O republicano, expoente da extrema direita, é irresponsável em suas decisões e propositadamente ignora a “etiqueta diplomática”, bem como tratados internacionais e a vida de milhões de pessoas dentro e fora dos EUA. Procura lançar mão de altas tarifas como forma de forçar os países-alvo a tomarem medidas às pressas, o que beneficia diretamente Trump e apoiadores; e depois, em geral, recua (porque sabe, no fundo, o prejuízo que isso poderá causar a ele mesmo frente à opinião pública estadunidense).

Tudo isso porque, assim como opera a extrema direita pelo mundo (inclusive no Brasil), o que lhe interessa é lucrar e se manter no poder, independentemente dos instrumentos usados e dos efeitos colaterais que possam causar. Ao estipular tarifas mais altas a diversos países sem apresentar motivos razoáveis, Trump certamente está trabalhando a seu favor e daqueles cujos interesses representa — em especial grandes corporações, dentre as quais aquelas ligadas à tecnologia, e o mercado financeiro (aliás, importante lembrar que ainda não se sabe, por exemplo, quem lucrou bilhões na bolsa de valores especulando horas antes e depois do anúncio da nova tarifa sobre o Brasil).

Na falta de argumentos comerciais factíveis para impor suas taxas, no caso do Brasil, Trump usou como desculpa a suposta “caça às bruxas” da Justiça sobre o “inocente” golpista Jair Bolsonaro e seus asseclas, extorquindo o país em troca de uma intervenção bizarra e inédita sobre as instituições brasileiras. Disse, ainda, que a balança comercial entre os dois países seria desfavorável aos EUA e mais adiante, resolveu investir contra o Pix. Esta última cartada atende diretamente às empresas detentoras dos cartões de crédito e débito.

Mas, durante o processo, veio à tona também que não apenas de “defender patriotas injustiçados” vive o mandatário. O interesse na exploração de minérios específicos e terras raras — nos quais o Brasil é rico e os quais interessam a grandes empresas na área tecnológica —, mostrou que o “bafo” que Trump deu no Brasil tinha, sim, segundas intenções.

O outro aspecto fundamental dessa guerra, talvez mais relevante do que o conjunto acima descrito, é a postura do governo brasileiro, sob o comando do presidente Lula e do vice, Geraldo Alckmin. Afinados numa mesma sinfonia, a dupla e a equipe ministerial buscaram negociações de alto nível, mostrando quem era o adulto da sala.

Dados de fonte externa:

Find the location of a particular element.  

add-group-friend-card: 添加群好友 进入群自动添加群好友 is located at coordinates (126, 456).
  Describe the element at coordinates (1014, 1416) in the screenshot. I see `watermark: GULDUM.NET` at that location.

Se Trump imaginava que sua pressão faria o Brasil tremer, a condução acertada do governo e a adesão de parte considerável da população e do empresariado mostrou que o país sabe defender sua soberania e seus interesses e não pretende baixar a guarda para imperialistas de plantão.

Ainda há um caminho a ser percorrido neste episódio do tarifaço e muito tempo de mandato de Trump para ser enfrentado, com sua tirania e arbitrariedade. Mas, ficou explícito que mesmo tendo traidores travestidos de “patriotas” em seu seio, o Brasil é uma nação forte, altiva e soberana e que não vai se dobrar facilmente — o que é, aliás, um indicativo bastante incômodo para o bolsonarismo nas eleições de 2026.